"It is part of our role in intensive care to help facilitate organ donation."
All potential organ donors will be on a ventilator (breathing machine) in an Intensive Care Unit. This opportunity is very rare, around one percent of all deaths happen this way. Therefore, we feel a big responsibility to get the process right when it arises.
It is important to acknowledge that opportunities for organ donation occur during an extremely traumatic time for the donor families involved. Generally, a sudden devastating brain injury has occurred and families are under immense stress. Our role is to guide them through this period, care for their loved one to provide a dignified death, and explore whether organ donation is to be part of that care.
The decision to donate is challenging because of this context and requires discussion between the family and our trained staff. Families who have had a conversation about donation amongst themselves previously often find it easier to engage in the discussion at such a stressful time.
After we have identified the possibility of donation, Organ Donation New Zealand (ODNZ) is contacted for advice and support. Once it is clear that this opportunity exists and the patient cannot survive, a family meeting is held to explain this and to explore the possibility of donation with the family.
Such a discussion may take more than one meeting and it is our job to provide all the information the family require in order to make the best decision for them.
When families decide to pursue donation, we work with ODNZ to provide as smooth a process as possible. It may take several hours to coordinate all the people and resources required for donation to occur.
In New Zealand, it is possible to donate your heart, lungs, liver, kidneys, skin, eyes and heart valves and there is the potential for multiple lives to be changed with donation. However, although we do our best, not all organs can always be donated and the ODNZ Donor Coordinators work very hard to ensure the best possible outcome.

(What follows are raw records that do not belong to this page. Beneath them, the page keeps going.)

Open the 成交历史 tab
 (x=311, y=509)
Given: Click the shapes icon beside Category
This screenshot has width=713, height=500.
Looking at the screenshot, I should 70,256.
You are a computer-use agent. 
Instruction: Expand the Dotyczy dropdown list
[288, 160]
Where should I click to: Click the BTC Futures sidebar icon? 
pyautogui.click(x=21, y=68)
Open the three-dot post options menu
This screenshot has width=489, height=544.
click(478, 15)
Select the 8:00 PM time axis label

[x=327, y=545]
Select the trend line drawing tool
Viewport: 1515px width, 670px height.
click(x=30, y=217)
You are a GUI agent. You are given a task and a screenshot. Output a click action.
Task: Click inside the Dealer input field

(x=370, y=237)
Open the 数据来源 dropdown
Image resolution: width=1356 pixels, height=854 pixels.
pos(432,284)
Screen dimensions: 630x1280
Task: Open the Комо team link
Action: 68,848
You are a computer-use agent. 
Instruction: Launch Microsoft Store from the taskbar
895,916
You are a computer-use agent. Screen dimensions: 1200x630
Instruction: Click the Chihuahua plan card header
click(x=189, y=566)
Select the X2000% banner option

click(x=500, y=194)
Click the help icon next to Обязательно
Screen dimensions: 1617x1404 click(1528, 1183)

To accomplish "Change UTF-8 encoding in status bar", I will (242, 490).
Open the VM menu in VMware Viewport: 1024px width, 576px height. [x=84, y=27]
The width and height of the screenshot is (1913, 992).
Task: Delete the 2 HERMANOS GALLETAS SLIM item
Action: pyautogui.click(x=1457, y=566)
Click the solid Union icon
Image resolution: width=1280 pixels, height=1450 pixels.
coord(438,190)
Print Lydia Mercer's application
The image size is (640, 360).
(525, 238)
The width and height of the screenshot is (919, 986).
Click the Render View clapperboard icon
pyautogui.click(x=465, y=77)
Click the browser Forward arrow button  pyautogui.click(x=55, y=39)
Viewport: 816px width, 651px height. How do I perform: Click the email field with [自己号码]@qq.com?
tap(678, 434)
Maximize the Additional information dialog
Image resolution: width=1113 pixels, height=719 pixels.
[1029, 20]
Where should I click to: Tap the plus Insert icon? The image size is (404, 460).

ODNZ Donor Coordinators do a great job updating families afterwards as to how many people have benefitted from this gift. This can be an enduring positive for families to take away from such a difficult time.
Overall, organ donation is an exhausting but very rewarding part of the Intensive Care. From a tragedy, we are able to provide the opportunity for families to take away the positive experience of having helped others. It is a privilege to work in such a field.